# ACTIVITY LIST:
a) Decide whether each of these statements agrees with the firewall text below. For each, answer yes or no and quote the words of the text that decide it: (i) Host-based firewalls that connect to UC San Diego's network must allow incoming ICMP or echo requests. (ii) Hosts with more complex protocols never need advanced configuration. (iii) A firewall set to accept every request still works as an effective security tool.
b) Repeat word for word the passage of the firewall text below, starting at "Firewalls defend computers" and ending at "into the machine.".

# TEXT UNDER STUDY:
+-------+

Firewalls defend computers and systems from viruses and other security threats. The UCSD Minimum Network Connection Standards require firewall and antivirus protection for any device connected to UC San Diego's network. Regular backups and security patch updates also help protect your system.
How firewalls work
Packets, or bits of information, constantly travel over the network and can contain harmfulmessages that compromise a system's normal operation. "Host-based" firewalls control incoming and outgoing network traffic on individual machines (or "hosts"). These firewalls check each packet's source, destination address, port, type, etc., and then determine whether to allow them into the machine.
A basic firewall setup either comes with your operating system or through a third-party purchase, and allows normal computer use for most users on campus. Hosts with more complex protocols may need advanced configuration. Even if your department uses hardware firewalls, additional host-based firewalls help. In either case, firewalls log activity for inspection, warn of harmful activity, or prevent malicious software from attacking other network devices.
UC San Diego requirements for setup
Host-based firewalls that connect to UC San Diego's network must allow incoming Internet Control Message Protocol (ICMP) or echo requests. IT Services' Security team must be able to communicate these requests with your machine if they suspect malicious software has infected it. All firewall instructions include directions for enabling ICMP or echo requests.
Not all firewall exception requests are harmless. After you set up a firewall, viruses and worms may prompt you to allow their connections. Firewalls cannot function as effective security tools if configured to accept every request. Before clicking OK, consider whether or not you want to run the requested application on your system.

+-------+

# RECORDS:
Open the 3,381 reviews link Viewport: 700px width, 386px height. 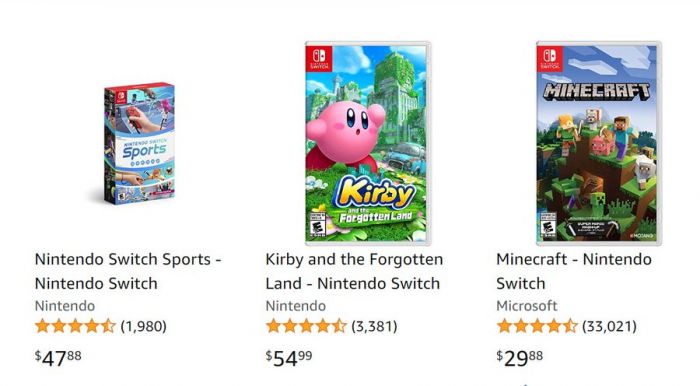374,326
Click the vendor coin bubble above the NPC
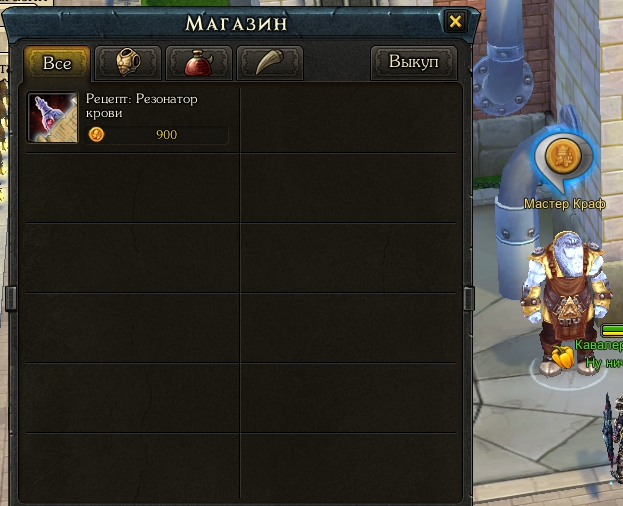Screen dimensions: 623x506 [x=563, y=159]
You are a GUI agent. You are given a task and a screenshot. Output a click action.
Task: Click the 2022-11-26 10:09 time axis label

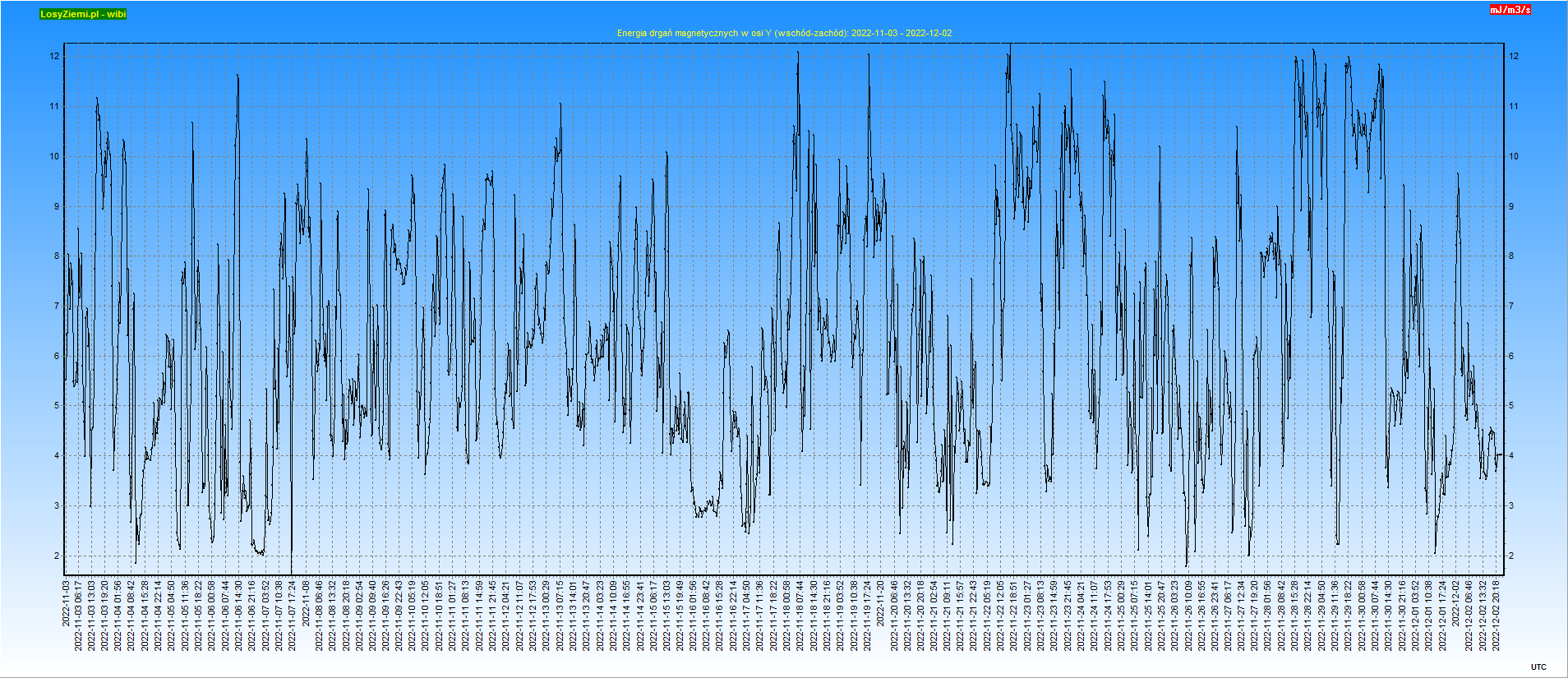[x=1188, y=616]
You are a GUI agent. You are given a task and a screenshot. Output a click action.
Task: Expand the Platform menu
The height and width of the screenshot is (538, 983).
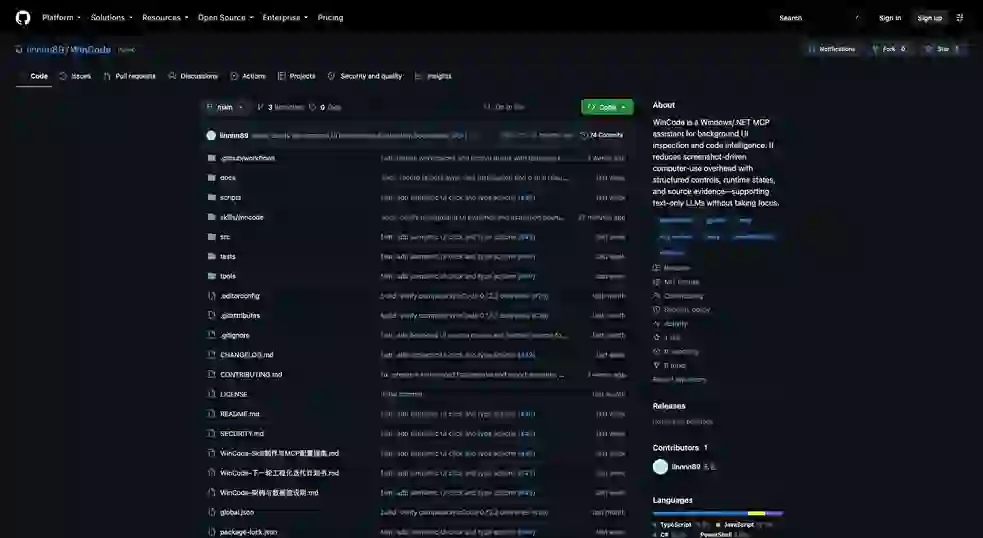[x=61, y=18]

+-------+

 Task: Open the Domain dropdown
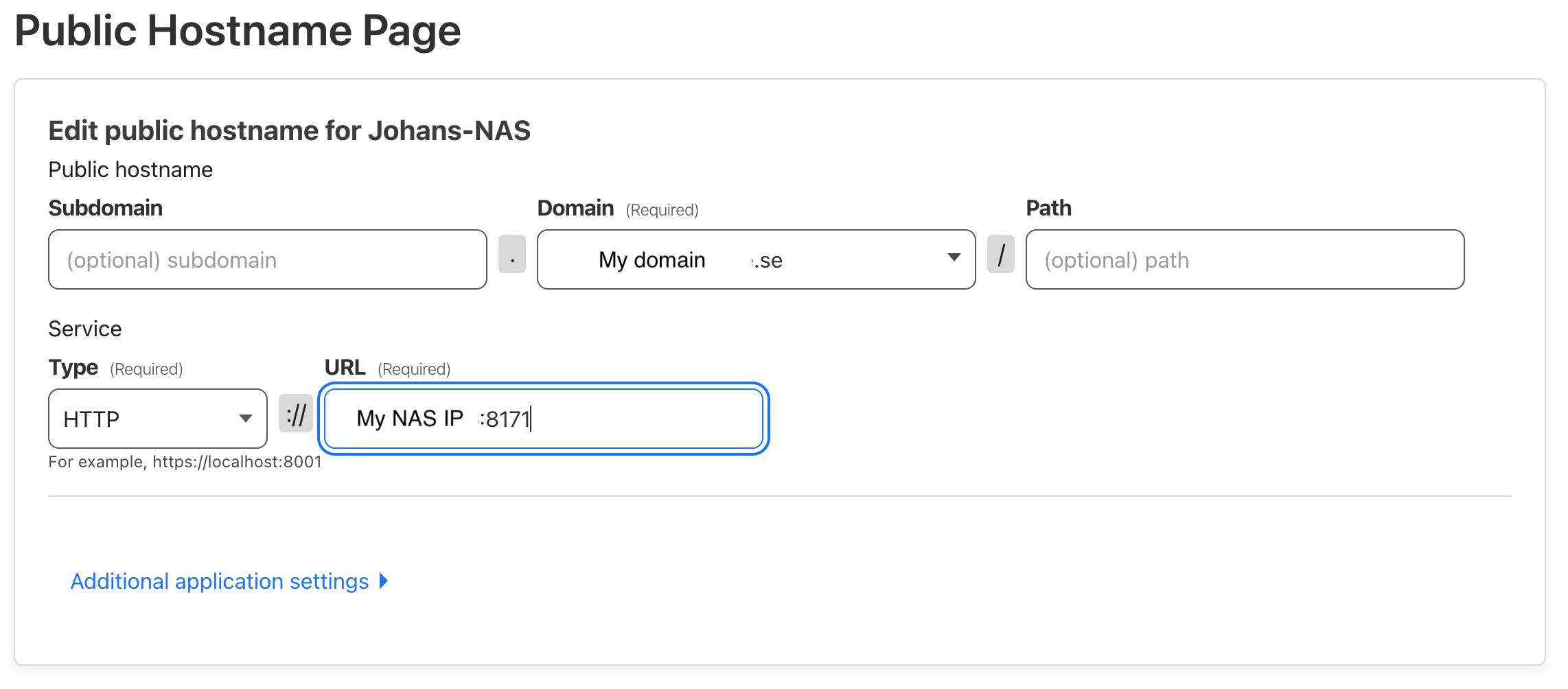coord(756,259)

+-------+

# RESPONSES FOR EACH TASK:
a)
(i) Yes: "Host-based firewalls that connect to UC San Diego's network must allow incoming Internet Control Message Protocol (ICMP) or echo requests."
(ii) No: "Hosts with more complex protocols may need advanced configuration."
(iii) No: "Firewalls cannot function as effective security tools if configured to accept every request."

b)
Firewalls defend computers and systems from viruses and other security threats. The UCSD Minimum Network Connection Standards require firewall and antivirus protection for any device connected to UC San Diego's network. Regular backups and security patch updates also help protect your system.
How firewalls work
Packets, or bits of information, constantly travel over the network and can contain harmfulmessages that compromise a system's normal operation. "Host-based" firewalls control incoming and outgoing network traffic on individual machines (or "hosts"). These firewalls check each packet's source, destination address, port, type, etc., and then determine whether to allow them into the machine.